Dataset entries:
──────
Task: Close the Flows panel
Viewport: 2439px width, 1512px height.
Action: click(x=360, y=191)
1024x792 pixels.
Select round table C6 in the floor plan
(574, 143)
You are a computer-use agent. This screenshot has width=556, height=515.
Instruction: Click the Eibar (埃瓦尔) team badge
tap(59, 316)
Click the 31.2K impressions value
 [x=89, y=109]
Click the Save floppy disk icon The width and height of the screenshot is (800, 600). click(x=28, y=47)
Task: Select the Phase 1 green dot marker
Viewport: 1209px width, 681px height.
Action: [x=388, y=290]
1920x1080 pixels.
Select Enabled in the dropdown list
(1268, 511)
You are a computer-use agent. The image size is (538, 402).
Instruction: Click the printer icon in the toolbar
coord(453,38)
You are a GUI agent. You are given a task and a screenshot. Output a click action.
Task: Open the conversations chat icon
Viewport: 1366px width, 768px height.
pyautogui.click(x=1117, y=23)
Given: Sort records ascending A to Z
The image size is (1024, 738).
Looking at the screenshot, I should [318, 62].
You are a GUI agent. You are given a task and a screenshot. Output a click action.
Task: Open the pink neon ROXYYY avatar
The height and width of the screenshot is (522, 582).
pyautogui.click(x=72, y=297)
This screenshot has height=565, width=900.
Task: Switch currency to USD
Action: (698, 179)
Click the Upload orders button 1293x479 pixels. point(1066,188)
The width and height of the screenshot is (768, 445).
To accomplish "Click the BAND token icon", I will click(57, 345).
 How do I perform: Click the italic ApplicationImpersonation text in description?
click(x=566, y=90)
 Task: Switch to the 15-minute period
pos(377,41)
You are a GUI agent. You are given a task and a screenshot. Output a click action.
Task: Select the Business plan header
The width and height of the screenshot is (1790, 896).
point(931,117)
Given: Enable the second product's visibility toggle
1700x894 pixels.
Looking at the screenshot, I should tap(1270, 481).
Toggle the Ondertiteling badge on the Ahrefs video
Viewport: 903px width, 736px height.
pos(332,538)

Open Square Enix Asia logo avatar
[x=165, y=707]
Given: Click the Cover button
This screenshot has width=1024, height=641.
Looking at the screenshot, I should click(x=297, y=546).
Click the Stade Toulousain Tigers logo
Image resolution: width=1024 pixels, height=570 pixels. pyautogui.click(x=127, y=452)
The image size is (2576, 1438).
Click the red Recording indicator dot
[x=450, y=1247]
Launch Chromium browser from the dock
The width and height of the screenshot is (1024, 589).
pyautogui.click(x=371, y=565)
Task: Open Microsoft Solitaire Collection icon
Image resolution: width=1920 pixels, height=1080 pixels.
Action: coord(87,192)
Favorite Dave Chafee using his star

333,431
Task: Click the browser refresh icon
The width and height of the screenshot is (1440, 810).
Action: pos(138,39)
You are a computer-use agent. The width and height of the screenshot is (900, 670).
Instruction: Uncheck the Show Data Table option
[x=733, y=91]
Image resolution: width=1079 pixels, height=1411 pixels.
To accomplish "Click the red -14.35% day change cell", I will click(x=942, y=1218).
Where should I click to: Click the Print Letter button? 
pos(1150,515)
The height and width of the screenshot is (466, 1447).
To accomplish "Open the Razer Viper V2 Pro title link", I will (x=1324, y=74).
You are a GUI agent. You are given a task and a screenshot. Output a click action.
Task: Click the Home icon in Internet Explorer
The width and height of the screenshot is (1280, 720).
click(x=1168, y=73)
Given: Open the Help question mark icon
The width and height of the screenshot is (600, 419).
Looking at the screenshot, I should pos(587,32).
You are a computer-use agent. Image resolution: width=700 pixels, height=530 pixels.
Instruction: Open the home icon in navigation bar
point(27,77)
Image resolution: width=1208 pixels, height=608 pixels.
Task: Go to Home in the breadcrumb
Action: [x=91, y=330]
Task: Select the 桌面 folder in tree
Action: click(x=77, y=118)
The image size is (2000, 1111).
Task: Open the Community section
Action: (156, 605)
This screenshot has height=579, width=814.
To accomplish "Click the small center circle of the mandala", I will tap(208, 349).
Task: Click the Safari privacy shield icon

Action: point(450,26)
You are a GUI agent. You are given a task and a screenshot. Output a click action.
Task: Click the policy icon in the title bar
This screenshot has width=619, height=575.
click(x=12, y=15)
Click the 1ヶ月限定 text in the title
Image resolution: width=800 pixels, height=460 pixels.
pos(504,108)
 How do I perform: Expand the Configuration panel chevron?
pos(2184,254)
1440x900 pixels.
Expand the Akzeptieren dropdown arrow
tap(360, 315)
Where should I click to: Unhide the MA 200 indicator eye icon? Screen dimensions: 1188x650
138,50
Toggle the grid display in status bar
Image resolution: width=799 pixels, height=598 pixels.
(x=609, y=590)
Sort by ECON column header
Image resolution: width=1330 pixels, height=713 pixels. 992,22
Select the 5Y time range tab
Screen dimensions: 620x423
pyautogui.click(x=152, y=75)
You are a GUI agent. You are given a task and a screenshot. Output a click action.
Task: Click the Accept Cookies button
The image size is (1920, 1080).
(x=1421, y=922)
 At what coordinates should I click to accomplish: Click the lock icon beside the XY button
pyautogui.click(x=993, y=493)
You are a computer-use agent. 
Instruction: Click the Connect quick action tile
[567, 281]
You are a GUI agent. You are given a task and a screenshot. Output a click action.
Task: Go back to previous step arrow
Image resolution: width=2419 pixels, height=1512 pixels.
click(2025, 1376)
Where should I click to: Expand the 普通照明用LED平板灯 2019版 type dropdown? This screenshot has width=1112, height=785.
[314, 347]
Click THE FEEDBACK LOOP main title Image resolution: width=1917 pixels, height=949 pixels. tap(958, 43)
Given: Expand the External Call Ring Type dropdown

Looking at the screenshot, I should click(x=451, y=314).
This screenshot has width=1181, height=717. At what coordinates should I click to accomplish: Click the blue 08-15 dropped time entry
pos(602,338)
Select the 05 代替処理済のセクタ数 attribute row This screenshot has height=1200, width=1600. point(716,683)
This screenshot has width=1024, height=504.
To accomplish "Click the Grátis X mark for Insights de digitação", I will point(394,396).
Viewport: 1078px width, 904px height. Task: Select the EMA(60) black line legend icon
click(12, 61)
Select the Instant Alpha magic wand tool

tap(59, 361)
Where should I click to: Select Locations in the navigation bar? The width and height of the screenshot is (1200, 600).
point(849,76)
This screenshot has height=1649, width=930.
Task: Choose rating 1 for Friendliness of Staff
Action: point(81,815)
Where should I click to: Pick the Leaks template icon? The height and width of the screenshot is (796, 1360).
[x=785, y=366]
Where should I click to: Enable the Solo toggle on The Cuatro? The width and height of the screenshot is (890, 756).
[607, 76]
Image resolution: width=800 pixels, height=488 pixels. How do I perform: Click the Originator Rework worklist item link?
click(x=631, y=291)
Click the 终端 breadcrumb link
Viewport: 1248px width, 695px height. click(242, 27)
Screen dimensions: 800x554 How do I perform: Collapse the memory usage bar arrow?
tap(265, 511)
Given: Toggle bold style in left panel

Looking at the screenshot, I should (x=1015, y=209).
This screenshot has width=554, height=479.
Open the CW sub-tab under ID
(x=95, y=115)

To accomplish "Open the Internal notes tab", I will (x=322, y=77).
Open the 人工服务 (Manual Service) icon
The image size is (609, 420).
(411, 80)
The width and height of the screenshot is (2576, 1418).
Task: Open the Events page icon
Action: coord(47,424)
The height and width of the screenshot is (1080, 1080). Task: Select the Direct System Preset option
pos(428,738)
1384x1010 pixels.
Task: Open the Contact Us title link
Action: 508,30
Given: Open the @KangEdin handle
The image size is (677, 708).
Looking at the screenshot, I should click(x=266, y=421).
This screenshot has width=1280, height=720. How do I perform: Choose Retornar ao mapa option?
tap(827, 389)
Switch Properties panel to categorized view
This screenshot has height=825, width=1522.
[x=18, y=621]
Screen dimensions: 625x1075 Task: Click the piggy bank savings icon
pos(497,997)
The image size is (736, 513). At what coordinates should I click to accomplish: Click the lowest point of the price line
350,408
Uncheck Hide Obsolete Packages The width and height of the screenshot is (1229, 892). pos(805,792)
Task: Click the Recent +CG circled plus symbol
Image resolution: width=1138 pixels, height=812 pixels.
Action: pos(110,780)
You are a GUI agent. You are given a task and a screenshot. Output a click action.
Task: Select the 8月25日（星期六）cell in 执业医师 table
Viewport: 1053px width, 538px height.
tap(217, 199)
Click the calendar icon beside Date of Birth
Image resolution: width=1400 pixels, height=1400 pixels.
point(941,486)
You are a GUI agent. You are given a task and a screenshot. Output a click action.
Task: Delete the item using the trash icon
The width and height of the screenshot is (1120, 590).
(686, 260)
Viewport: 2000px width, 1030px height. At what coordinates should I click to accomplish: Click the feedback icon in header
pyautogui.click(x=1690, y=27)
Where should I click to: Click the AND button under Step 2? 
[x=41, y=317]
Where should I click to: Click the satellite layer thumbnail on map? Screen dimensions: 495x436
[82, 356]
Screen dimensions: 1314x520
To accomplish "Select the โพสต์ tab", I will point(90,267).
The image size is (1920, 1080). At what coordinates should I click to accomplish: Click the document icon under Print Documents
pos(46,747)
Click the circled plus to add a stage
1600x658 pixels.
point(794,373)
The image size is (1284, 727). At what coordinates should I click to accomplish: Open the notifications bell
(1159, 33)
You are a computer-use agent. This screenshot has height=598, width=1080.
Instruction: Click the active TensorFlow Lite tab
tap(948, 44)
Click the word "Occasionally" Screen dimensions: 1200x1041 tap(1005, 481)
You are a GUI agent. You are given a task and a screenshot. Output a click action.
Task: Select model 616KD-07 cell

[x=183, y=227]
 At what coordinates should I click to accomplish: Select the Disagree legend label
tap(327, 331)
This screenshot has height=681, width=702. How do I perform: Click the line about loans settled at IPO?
──────
What you should do: Reproduce the lines of the listing above without changes, starting at the line containing "Given: Click the Cover button" and ending after the line containing "[x=733, y=91]".

Correct result:
Given: Click the Cover button
This screenshot has width=1024, height=641.
Looking at the screenshot, I should click(x=297, y=546).
Click the Stade Toulousain Tigers logo
Image resolution: width=1024 pixels, height=570 pixels. pyautogui.click(x=127, y=452)
The image size is (2576, 1438).
Click the red Recording indicator dot
[x=450, y=1247]
Launch Chromium browser from the dock
The width and height of the screenshot is (1024, 589).
pyautogui.click(x=371, y=565)
Task: Open Microsoft Solitaire Collection icon
Image resolution: width=1920 pixels, height=1080 pixels.
Action: coord(87,192)
Favorite Dave Chafee using his star

333,431
Task: Click the browser refresh icon
The width and height of the screenshot is (1440, 810).
Action: pos(138,39)
You are a computer-use agent. The width and height of the screenshot is (900, 670).
Instruction: Uncheck the Show Data Table option
[x=733, y=91]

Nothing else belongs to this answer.